- What the task requires: For the data below, give again exactly the lines from the one containing "Viewport: 937px width, 446px height." through the one containing "Task: Open the Apple menu", both ends included, and no others.

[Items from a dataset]
------------------------------------

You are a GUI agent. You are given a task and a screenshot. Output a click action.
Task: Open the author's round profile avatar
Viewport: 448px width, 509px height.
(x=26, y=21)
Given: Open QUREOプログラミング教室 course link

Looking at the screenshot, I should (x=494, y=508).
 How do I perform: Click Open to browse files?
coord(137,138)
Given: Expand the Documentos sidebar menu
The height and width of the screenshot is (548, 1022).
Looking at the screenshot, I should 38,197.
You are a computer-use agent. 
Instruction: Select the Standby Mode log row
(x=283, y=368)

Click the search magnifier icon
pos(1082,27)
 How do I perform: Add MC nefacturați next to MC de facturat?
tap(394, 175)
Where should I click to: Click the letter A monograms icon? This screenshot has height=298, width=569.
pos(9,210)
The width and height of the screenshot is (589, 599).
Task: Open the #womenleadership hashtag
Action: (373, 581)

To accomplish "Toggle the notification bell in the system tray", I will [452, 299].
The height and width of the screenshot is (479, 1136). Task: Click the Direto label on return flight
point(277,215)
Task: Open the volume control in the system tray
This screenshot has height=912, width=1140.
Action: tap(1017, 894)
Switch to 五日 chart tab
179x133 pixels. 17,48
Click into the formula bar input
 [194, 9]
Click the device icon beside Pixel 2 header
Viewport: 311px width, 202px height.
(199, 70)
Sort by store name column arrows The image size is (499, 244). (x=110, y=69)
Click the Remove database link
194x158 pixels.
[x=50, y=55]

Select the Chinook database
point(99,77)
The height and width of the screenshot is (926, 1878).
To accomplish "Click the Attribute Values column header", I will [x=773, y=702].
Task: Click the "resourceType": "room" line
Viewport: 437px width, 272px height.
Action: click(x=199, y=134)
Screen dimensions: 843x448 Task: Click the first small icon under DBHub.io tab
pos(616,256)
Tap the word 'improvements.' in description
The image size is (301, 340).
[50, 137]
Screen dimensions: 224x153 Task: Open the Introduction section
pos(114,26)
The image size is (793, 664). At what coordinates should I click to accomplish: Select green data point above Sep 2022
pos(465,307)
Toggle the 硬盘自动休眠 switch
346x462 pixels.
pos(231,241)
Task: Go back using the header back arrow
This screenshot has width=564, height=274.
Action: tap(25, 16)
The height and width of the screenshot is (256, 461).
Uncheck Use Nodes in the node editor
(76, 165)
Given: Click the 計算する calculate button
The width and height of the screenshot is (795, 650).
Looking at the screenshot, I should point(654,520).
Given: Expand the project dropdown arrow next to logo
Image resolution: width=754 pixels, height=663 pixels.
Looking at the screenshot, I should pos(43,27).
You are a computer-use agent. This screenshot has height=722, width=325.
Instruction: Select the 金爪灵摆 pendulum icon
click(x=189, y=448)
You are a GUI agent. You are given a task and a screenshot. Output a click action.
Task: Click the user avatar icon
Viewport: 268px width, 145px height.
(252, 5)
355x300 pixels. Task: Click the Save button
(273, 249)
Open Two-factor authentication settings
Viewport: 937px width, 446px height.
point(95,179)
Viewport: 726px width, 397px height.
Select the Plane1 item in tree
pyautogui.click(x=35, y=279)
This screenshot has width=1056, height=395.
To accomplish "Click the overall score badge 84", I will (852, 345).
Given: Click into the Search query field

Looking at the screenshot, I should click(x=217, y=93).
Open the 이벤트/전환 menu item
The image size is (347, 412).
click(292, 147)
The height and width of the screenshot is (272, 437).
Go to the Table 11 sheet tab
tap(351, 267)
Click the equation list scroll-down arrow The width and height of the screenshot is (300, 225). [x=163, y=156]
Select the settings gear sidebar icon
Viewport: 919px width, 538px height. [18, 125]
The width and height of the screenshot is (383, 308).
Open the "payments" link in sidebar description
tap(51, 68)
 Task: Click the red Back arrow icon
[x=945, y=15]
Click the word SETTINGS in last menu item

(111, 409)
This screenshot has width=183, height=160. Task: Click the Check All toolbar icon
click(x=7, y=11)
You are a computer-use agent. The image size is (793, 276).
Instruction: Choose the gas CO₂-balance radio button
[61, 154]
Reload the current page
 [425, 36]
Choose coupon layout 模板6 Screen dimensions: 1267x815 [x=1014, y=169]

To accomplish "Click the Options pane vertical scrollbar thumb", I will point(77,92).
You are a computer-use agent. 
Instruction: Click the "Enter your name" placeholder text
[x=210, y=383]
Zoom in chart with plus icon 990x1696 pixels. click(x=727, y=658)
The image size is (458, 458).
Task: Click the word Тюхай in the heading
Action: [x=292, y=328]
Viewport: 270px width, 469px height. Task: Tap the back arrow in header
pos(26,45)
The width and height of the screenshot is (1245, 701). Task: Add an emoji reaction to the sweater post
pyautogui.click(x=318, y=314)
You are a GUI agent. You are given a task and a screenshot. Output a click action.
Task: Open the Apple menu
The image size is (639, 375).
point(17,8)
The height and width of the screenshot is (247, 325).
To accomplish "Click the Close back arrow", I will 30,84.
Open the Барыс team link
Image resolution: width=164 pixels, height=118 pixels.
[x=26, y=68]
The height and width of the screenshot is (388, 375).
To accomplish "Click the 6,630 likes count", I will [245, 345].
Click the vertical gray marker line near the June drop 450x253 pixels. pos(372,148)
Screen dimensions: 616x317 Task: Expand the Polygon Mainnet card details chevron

------------------------------------

- Written solution:
Viewport: 937px width, 446px height.
point(95,179)
Viewport: 726px width, 397px height.
Select the Plane1 item in tree
pyautogui.click(x=35, y=279)
This screenshot has width=1056, height=395.
To accomplish "Click the overall score badge 84", I will (852, 345).
Given: Click into the Search query field

Looking at the screenshot, I should click(x=217, y=93).
Open the 이벤트/전환 menu item
The image size is (347, 412).
click(292, 147)
The height and width of the screenshot is (272, 437).
Go to the Table 11 sheet tab
tap(351, 267)
Click the equation list scroll-down arrow The width and height of the screenshot is (300, 225). [x=163, y=156]
Select the settings gear sidebar icon
Viewport: 919px width, 538px height. [18, 125]
The width and height of the screenshot is (383, 308).
Open the "payments" link in sidebar description
tap(51, 68)
 Task: Click the red Back arrow icon
[x=945, y=15]
Click the word SETTINGS in last menu item

(111, 409)
This screenshot has width=183, height=160. Task: Click the Check All toolbar icon
click(x=7, y=11)
You are a computer-use agent. The image size is (793, 276).
Instruction: Choose the gas CO₂-balance radio button
[61, 154]
Reload the current page
 [425, 36]
Choose coupon layout 模板6 Screen dimensions: 1267x815 [x=1014, y=169]

To accomplish "Click the Options pane vertical scrollbar thumb", I will point(77,92).
You are a computer-use agent. 
Instruction: Click the "Enter your name" placeholder text
[x=210, y=383]
Zoom in chart with plus icon 990x1696 pixels. click(x=727, y=658)
The image size is (458, 458).
Task: Click the word Тюхай in the heading
Action: [x=292, y=328]
Viewport: 270px width, 469px height. Task: Tap the back arrow in header
pos(26,45)
The width and height of the screenshot is (1245, 701). Task: Add an emoji reaction to the sweater post
pyautogui.click(x=318, y=314)
You are a GUI agent. You are given a task and a screenshot. Output a click action.
Task: Open the Apple menu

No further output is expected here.